Below this line is the material. Write out only its lines from the one containing "This screenshot has height=819, width=1456." through the one containing "Click the lab flask sidebar icon", both kept, exactly.

# [Material shown]
::::

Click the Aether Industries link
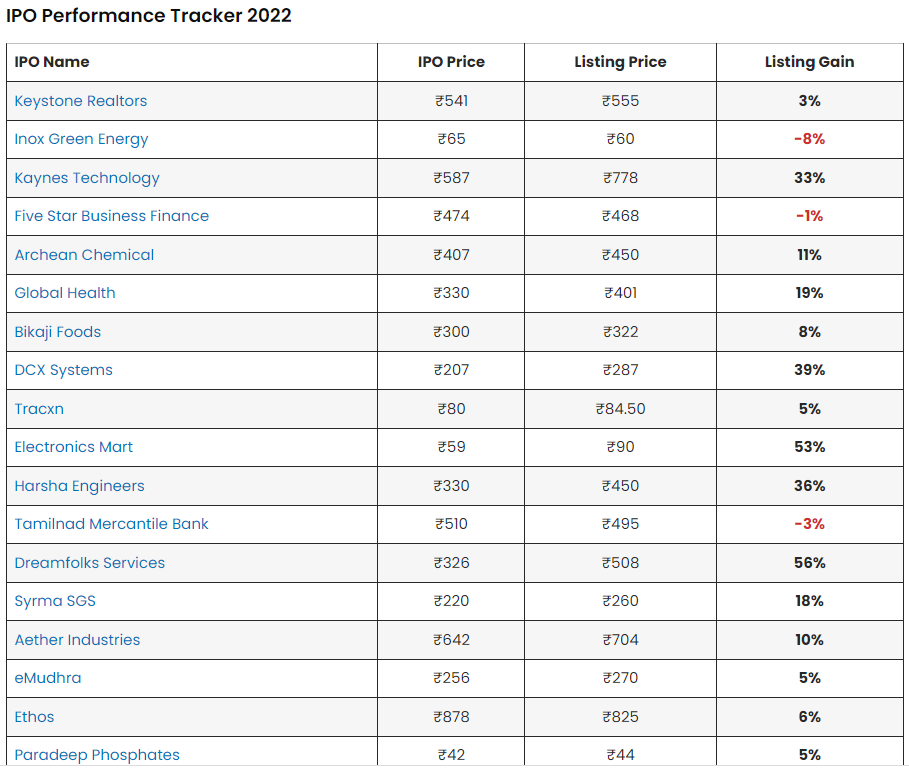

::::

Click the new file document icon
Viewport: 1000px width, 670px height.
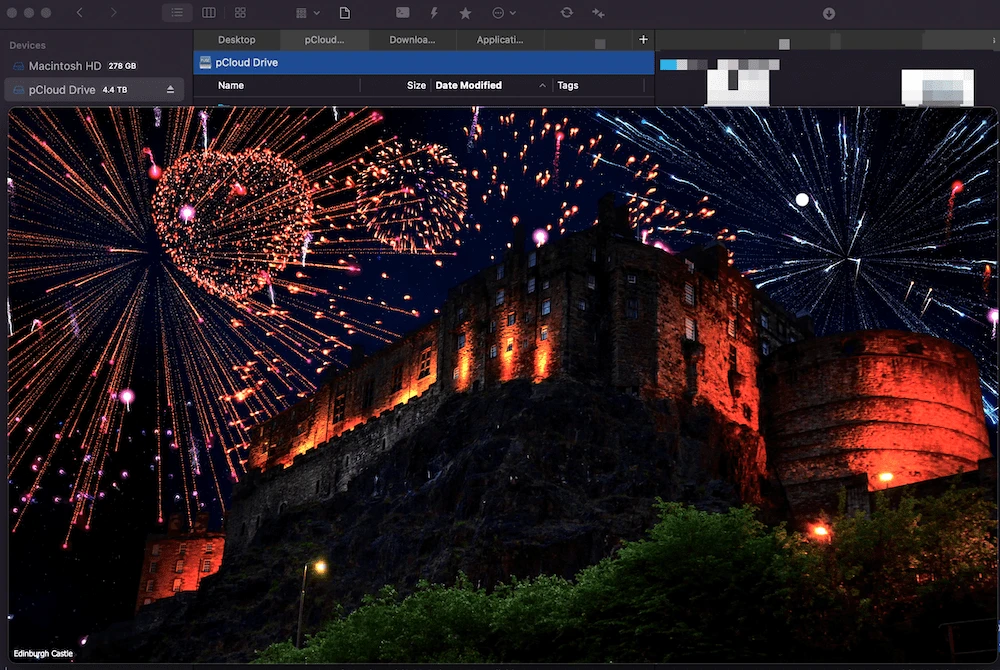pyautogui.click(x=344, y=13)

::::

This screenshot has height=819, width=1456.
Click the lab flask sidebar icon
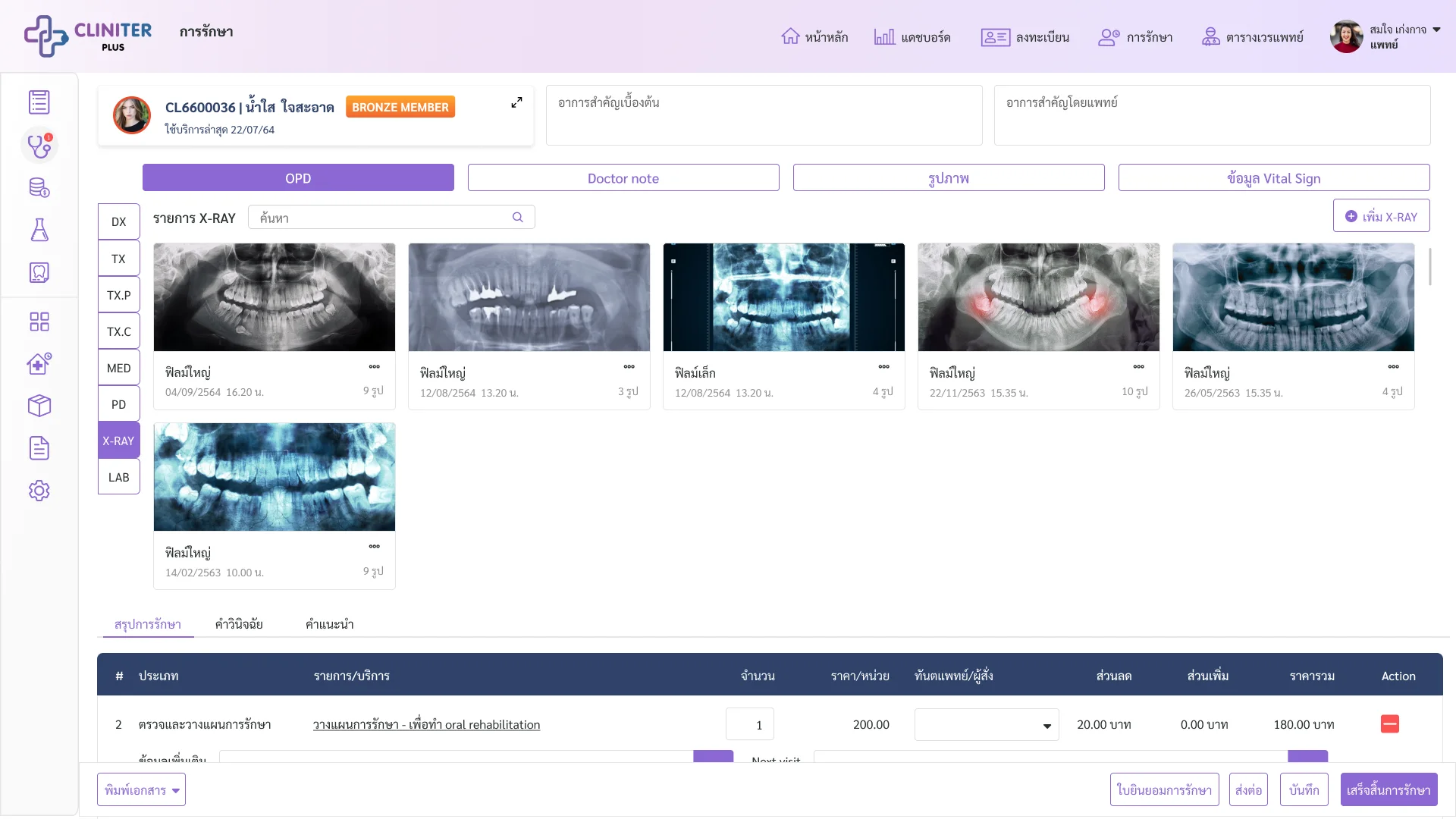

::::

# [Answer to the problem]
This screenshot has height=819, width=1456.
Click the lab flask sidebar icon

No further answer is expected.